═══ Recorded data

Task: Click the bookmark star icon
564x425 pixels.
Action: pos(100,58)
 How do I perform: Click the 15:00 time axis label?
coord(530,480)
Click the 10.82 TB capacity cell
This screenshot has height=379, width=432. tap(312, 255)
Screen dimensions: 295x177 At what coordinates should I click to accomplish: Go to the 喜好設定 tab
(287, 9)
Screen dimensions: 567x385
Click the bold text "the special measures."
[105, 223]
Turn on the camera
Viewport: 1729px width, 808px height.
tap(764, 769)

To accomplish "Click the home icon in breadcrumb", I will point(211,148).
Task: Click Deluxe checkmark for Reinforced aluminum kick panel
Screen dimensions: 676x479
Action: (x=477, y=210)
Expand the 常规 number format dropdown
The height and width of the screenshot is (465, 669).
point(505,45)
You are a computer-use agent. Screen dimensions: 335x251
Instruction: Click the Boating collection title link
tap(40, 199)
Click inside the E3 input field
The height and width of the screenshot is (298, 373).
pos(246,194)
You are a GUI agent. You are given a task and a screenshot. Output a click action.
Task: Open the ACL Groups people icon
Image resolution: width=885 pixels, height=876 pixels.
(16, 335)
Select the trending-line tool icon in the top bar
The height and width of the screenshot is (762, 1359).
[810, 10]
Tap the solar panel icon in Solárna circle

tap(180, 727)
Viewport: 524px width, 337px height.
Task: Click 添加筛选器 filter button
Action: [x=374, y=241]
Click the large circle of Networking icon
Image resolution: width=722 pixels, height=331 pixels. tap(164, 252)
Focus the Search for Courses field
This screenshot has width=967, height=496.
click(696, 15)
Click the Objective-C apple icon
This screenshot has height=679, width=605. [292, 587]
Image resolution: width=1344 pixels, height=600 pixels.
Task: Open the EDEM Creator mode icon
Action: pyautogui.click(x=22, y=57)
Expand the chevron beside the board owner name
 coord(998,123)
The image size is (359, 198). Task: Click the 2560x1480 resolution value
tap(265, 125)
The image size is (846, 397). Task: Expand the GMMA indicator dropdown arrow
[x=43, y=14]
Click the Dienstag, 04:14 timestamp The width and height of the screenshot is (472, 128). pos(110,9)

══════

■ **What needs to be done**
Could you write out every entry above exactly as it appears?

■ **Result of this task**
Task: Click the bookmark star icon
564x425 pixels.
Action: pos(100,58)
 How do I perform: Click the 15:00 time axis label?
coord(530,480)
Click the 10.82 TB capacity cell
This screenshot has height=379, width=432. tap(312, 255)
Screen dimensions: 295x177 At what coordinates should I click to accomplish: Go to the 喜好設定 tab
(287, 9)
Screen dimensions: 567x385
Click the bold text "the special measures."
[105, 223]
Turn on the camera
Viewport: 1729px width, 808px height.
tap(764, 769)

To accomplish "Click the home icon in breadcrumb", I will point(211,148).
Task: Click Deluxe checkmark for Reinforced aluminum kick panel
Screen dimensions: 676x479
Action: (x=477, y=210)
Expand the 常规 number format dropdown
The height and width of the screenshot is (465, 669).
point(505,45)
You are a computer-use agent. Screen dimensions: 335x251
Instruction: Click the Boating collection title link
tap(40, 199)
Click inside the E3 input field
The height and width of the screenshot is (298, 373).
pos(246,194)
You are a GUI agent. You are given a task and a screenshot. Output a click action.
Task: Open the ACL Groups people icon
Image resolution: width=885 pixels, height=876 pixels.
(16, 335)
Select the trending-line tool icon in the top bar
The height and width of the screenshot is (762, 1359).
[810, 10]
Tap the solar panel icon in Solárna circle

tap(180, 727)
Viewport: 524px width, 337px height.
Task: Click 添加筛选器 filter button
Action: [x=374, y=241]
Click the large circle of Networking icon
Image resolution: width=722 pixels, height=331 pixels. tap(164, 252)
Focus the Search for Courses field
This screenshot has width=967, height=496.
click(696, 15)
Click the Objective-C apple icon
This screenshot has height=679, width=605. [292, 587]
Image resolution: width=1344 pixels, height=600 pixels.
Task: Open the EDEM Creator mode icon
Action: pyautogui.click(x=22, y=57)
Expand the chevron beside the board owner name
 coord(998,123)
The image size is (359, 198). Task: Click the 2560x1480 resolution value
tap(265, 125)
The image size is (846, 397). Task: Expand the GMMA indicator dropdown arrow
[x=43, y=14]
Click the Dienstag, 04:14 timestamp The width and height of the screenshot is (472, 128). pos(110,9)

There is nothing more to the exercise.